Work required:
I would like you to print all the records below exactly as they are.

Dataset extract:
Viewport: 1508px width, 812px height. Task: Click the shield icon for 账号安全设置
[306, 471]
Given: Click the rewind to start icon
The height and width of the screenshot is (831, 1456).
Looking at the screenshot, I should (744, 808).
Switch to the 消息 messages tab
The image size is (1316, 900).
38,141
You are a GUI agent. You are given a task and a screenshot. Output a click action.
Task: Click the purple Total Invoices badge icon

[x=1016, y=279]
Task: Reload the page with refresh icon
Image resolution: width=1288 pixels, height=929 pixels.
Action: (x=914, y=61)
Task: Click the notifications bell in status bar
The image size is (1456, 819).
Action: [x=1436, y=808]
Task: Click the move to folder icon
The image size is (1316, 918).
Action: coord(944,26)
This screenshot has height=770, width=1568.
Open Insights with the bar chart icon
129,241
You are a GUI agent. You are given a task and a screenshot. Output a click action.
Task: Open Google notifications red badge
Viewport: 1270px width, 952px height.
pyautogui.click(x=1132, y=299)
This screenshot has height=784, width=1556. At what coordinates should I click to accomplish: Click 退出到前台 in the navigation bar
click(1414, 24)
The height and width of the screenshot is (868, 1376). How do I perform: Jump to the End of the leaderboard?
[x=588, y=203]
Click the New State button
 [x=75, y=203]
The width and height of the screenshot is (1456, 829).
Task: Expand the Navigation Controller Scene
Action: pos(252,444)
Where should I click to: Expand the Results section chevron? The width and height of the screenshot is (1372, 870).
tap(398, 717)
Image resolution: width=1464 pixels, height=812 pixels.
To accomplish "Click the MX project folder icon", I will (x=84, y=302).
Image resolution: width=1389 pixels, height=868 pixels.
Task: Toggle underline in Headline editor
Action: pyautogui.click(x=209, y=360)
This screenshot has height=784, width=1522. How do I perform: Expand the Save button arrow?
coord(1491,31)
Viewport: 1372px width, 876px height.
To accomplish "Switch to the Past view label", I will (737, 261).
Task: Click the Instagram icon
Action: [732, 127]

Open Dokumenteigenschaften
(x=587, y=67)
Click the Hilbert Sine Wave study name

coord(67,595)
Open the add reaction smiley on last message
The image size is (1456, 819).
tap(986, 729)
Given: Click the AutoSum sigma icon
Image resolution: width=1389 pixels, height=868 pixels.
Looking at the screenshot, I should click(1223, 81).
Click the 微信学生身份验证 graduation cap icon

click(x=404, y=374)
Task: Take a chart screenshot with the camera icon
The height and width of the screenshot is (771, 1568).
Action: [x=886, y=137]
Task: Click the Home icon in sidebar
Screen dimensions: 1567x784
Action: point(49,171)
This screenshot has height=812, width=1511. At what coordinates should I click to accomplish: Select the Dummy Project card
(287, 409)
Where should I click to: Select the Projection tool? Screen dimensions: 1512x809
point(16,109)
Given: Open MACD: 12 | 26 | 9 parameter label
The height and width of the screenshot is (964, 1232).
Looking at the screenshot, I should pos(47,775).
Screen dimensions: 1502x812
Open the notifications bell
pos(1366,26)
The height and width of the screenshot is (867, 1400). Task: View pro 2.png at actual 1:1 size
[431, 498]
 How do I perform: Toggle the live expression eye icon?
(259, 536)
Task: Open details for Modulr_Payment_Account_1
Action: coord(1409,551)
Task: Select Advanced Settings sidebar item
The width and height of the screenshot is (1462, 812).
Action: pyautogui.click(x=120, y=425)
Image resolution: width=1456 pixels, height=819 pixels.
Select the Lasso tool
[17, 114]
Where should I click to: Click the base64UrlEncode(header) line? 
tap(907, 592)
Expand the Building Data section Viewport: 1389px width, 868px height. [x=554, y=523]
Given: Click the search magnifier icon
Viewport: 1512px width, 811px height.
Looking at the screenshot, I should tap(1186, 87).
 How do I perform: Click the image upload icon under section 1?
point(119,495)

Result of the task:
Viewport: 1508px width, 812px height. Task: Click the shield icon for 账号安全设置
[306, 471]
Given: Click the rewind to start icon
The height and width of the screenshot is (831, 1456).
Looking at the screenshot, I should (744, 808).
Switch to the 消息 messages tab
The image size is (1316, 900).
38,141
You are a GUI agent. You are given a task and a screenshot. Output a click action.
Task: Click the purple Total Invoices badge icon

[x=1016, y=279]
Task: Reload the page with refresh icon
Image resolution: width=1288 pixels, height=929 pixels.
Action: (x=914, y=61)
Task: Click the notifications bell in status bar
The image size is (1456, 819).
Action: [x=1436, y=808]
Task: Click the move to folder icon
The image size is (1316, 918).
Action: coord(944,26)
This screenshot has height=770, width=1568.
Open Insights with the bar chart icon
129,241
You are a GUI agent. You are given a task and a screenshot. Output a click action.
Task: Open Google notifications red badge
Viewport: 1270px width, 952px height.
pyautogui.click(x=1132, y=299)
This screenshot has height=784, width=1556. At what coordinates should I click to accomplish: Click 退出到前台 in the navigation bar
click(1414, 24)
The height and width of the screenshot is (868, 1376). How do I perform: Jump to the End of the leaderboard?
[x=588, y=203]
Click the New State button
 [x=75, y=203]
The width and height of the screenshot is (1456, 829).
Task: Expand the Navigation Controller Scene
Action: pos(252,444)
Where should I click to: Expand the Results section chevron? The width and height of the screenshot is (1372, 870).
tap(398, 717)
Image resolution: width=1464 pixels, height=812 pixels.
To accomplish "Click the MX project folder icon", I will (x=84, y=302).
Image resolution: width=1389 pixels, height=868 pixels.
Task: Toggle underline in Headline editor
Action: pyautogui.click(x=209, y=360)
This screenshot has height=784, width=1522. How do I perform: Expand the Save button arrow?
coord(1491,31)
Viewport: 1372px width, 876px height.
To accomplish "Switch to the Past view label", I will (737, 261).
Task: Click the Instagram icon
Action: [732, 127]

Open Dokumenteigenschaften
(x=587, y=67)
Click the Hilbert Sine Wave study name

coord(67,595)
Open the add reaction smiley on last message
The image size is (1456, 819).
tap(986, 729)
Given: Click the AutoSum sigma icon
Image resolution: width=1389 pixels, height=868 pixels.
Looking at the screenshot, I should click(1223, 81).
Click the 微信学生身份验证 graduation cap icon

click(x=404, y=374)
Task: Take a chart screenshot with the camera icon
The height and width of the screenshot is (771, 1568).
Action: [x=886, y=137]
Task: Click the Home icon in sidebar
Screen dimensions: 1567x784
Action: point(49,171)
This screenshot has height=812, width=1511. At what coordinates should I click to accomplish: Select the Dummy Project card
(287, 409)
Where should I click to: Select the Projection tool? Screen dimensions: 1512x809
point(16,109)
Given: Open MACD: 12 | 26 | 9 parameter label
The height and width of the screenshot is (964, 1232).
Looking at the screenshot, I should pos(47,775).
Screen dimensions: 1502x812
Open the notifications bell
pos(1366,26)
The height and width of the screenshot is (867, 1400). Task: View pro 2.png at actual 1:1 size
[431, 498]
 How do I perform: Toggle the live expression eye icon?
(259, 536)
Task: Open details for Modulr_Payment_Account_1
Action: coord(1409,551)
Task: Select Advanced Settings sidebar item
The width and height of the screenshot is (1462, 812).
Action: pyautogui.click(x=120, y=425)
Image resolution: width=1456 pixels, height=819 pixels.
Select the Lasso tool
[17, 114]
Where should I click to: Click the base64UrlEncode(header) line? 
tap(907, 592)
Expand the Building Data section Viewport: 1389px width, 868px height. [x=554, y=523]
Given: Click the search magnifier icon
Viewport: 1512px width, 811px height.
Looking at the screenshot, I should tap(1186, 87).
 How do I perform: Click the image upload icon under section 1?
point(119,495)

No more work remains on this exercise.